Data API¶
Synthetic Generators¶
synthetic
¶
Synthetic data generators: GBM, Heston, Merton jump-diffusion.
gbm_paths(s0, mu, sigma, T, n_steps, n_paths, seed=None)
¶
Generate Geometric Brownian Motion sample paths.
Parameters¶
s0 : float Initial price. mu : float Drift (annualized). sigma : float Volatility (annualized). T : float Time horizon in years. n_steps : int Number of time steps. n_paths : int Number of simulated paths. seed : int | None Random seed.
Returns¶
NDArray of shape (n_paths, n_steps + 1) Simulated price paths including the initial price.
heston_paths(s0, v0, kappa, theta, xi, rho, mu, T, n_steps, n_paths, seed=None)
¶
Generate Heston stochastic-volatility model paths.
Uses Euler-Maruyama discretization with full truncation for the variance process to avoid negative variances.
Parameters¶
s0, v0 : float Initial price and variance. kappa : float Mean-reversion speed. theta : float Long-run variance. xi : float Volatility of variance (vol-of-vol). rho : float Correlation between price and variance Brownian motions. mu : float Drift. T : float Time horizon. n_steps, n_paths : int Discretization and sample size. seed : int | None Random seed.
Returns¶
(prices, variances) : tuple of NDArray, each shape (n_paths, n_steps + 1)
merton_jump_paths(s0, mu, sigma, lam, jump_mean, jump_std, T, n_steps, n_paths, seed=None)
¶
Generate Merton jump-diffusion model paths.
Parameters¶
s0 : float Initial price. mu, sigma : float Drift and volatility of the diffusion component. lam : float Jump intensity (expected jumps per year). jump_mean, jump_std : float Mean and std of log-jump size (normal distribution). T : float Time horizon. n_steps, n_paths : int Discretization and sample size. seed : int | None Random seed.
Returns¶
NDArray of shape (n_paths, n_steps + 1)
Macro Data (FRED)¶
macro
¶
Macro data provider using FRED API.
Fetches risk-free rates, yield curves, and macro indicators from the Federal Reserve Economic Data (FRED) API via the fredapi package.
Requires: pip install fredapi Requires FRED_API_KEY environment variable or passed directly.
References¶
FRED: https://fred.stlouisfed.org/
FREDProvider
¶
Fetch macroeconomic data from FRED.
Parameters¶
api_key : str | None FRED API key. If None, reads from FRED_API_KEY env variable.
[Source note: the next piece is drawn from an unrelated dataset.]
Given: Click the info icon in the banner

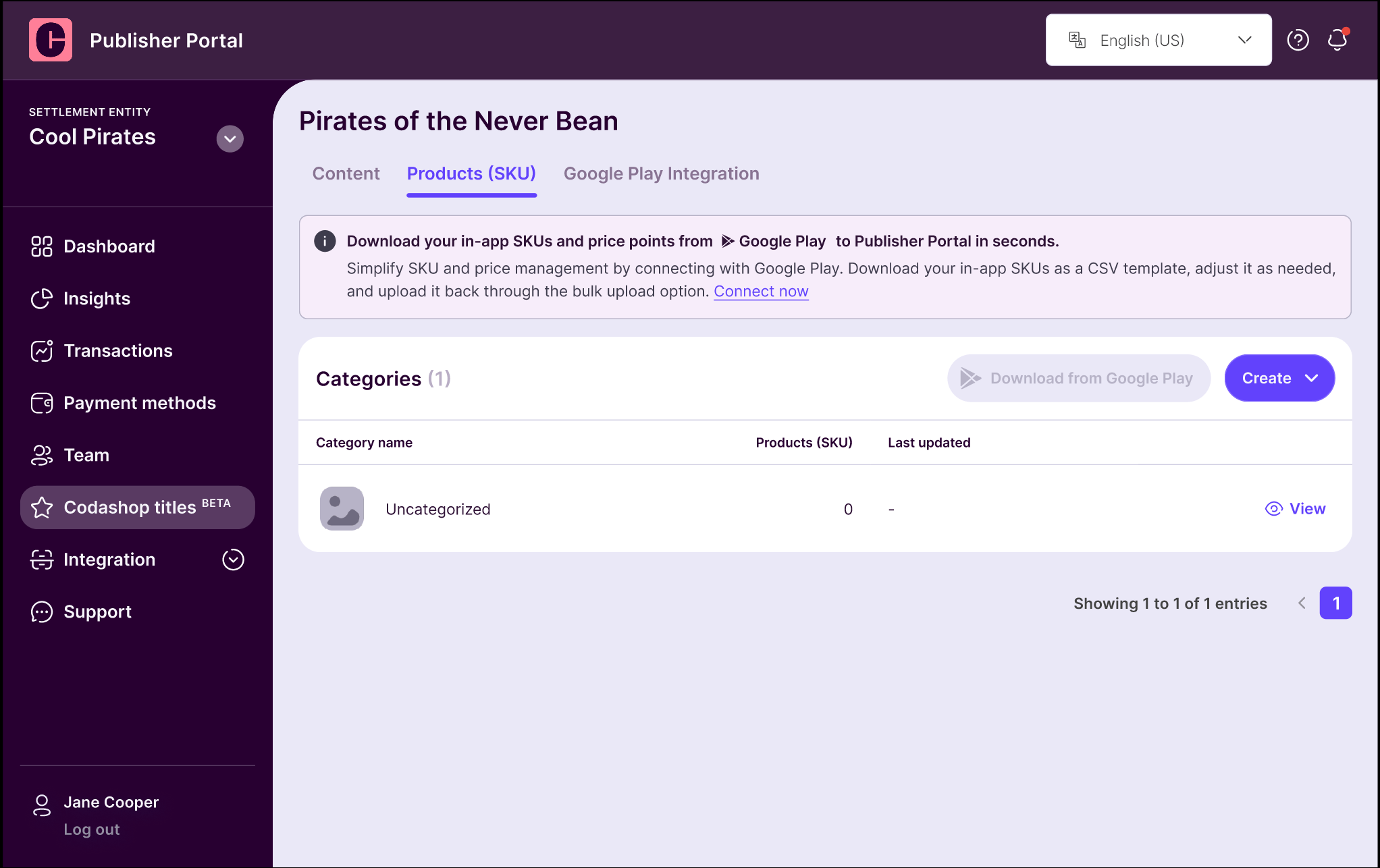Looking at the screenshot, I should pos(325,241).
get_series(series_id, start=None, end=None)
¶
get_risk_free_rate(maturity='3m', start=None, end=None)
¶
Fetch Treasury yield as a risk-free rate proxy.
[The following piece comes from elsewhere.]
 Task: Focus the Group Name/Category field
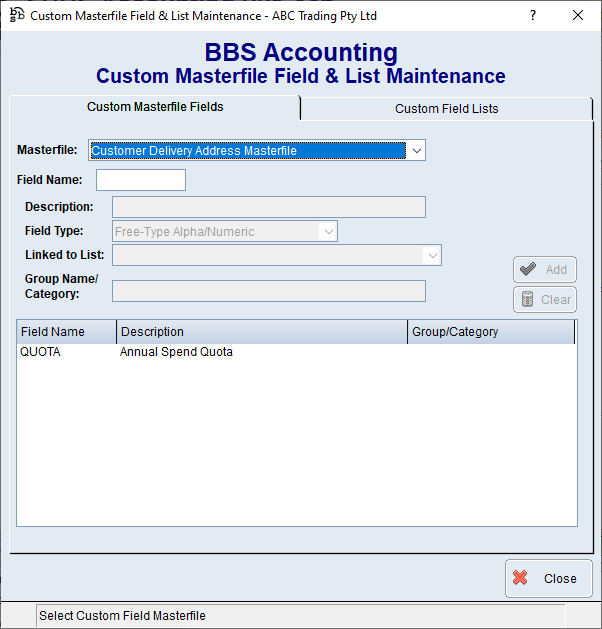[268, 291]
Returns annualized rate as a decimal (e.g., 0.05 for 5%).
get_yield_curve(date)
¶
Fetch the Treasury yield curve for a specific date.
Returns a Series indexed by maturity label with annualized yields.
get_vix(start=None, end=None)
¶
Fetch VIX (implied volatility index).
Bloomberg¶
bloomberg
¶
Bloomberg data provider using the blpapi SDK.
Provides access to Bloomberg Terminal data including: - Historical end-of-day data for equities, fixed income, and FX - Real-time streaming for live portfolio monitoring - Corporate actions: dividends, splits, mergers
Requires: Bloomberg Terminal license + pip install blpapi
References¶
Bloomberg Open API: https://www.bloomberg.com/professional/support/api-library/
BloombergDataSource
¶
Fetch market data from Bloomberg Terminal via blpapi.
Parameters¶
config : BloombergConfig | None Session parameters. Defaults to localhost:8194. field_map : dict[str, str] | None Bloomberg -> qufin field mapping override. cache : bool Whether to cache downloaded data to parquet via qufin cache layer.
Examples¶
from qufin.data.bloomberg import BloombergDataSource bbg = BloombergDataSource() prices = bbg.get_historical( ... ["AAPL US Equity", "MSFT US Equity"], ... start="2024-01-01", end="2024-06-30", ... )
close()
¶
Stop the session and clean up subscriptions.
get_historical(tickers, start, end, fields=None, frequency='DAILY', currency=None)
¶
Fetch historical end-of-day data.
Parameters¶
tickers : list[str]
Bloomberg tickers (e.g. ["AAPL US Equity"]).
start, end : str
Date strings YYYY-MM-DD.
fields : list[str] | None
Bloomberg fields to request. Defaults to ["PX_LAST"].
frequency : str
DAILY, WEEKLY, or MONTHLY.
currency : str | None
Override currency for cross-asset comparison (e.g. "USD").
Returns¶
pd.DataFrame Multi-indexed by (date, ticker) or pivoted with tickers as columns when a single field is requested.
Raises¶
ValueError If tickers list is empty. ConnectionError If the Bloomberg session cannot be established.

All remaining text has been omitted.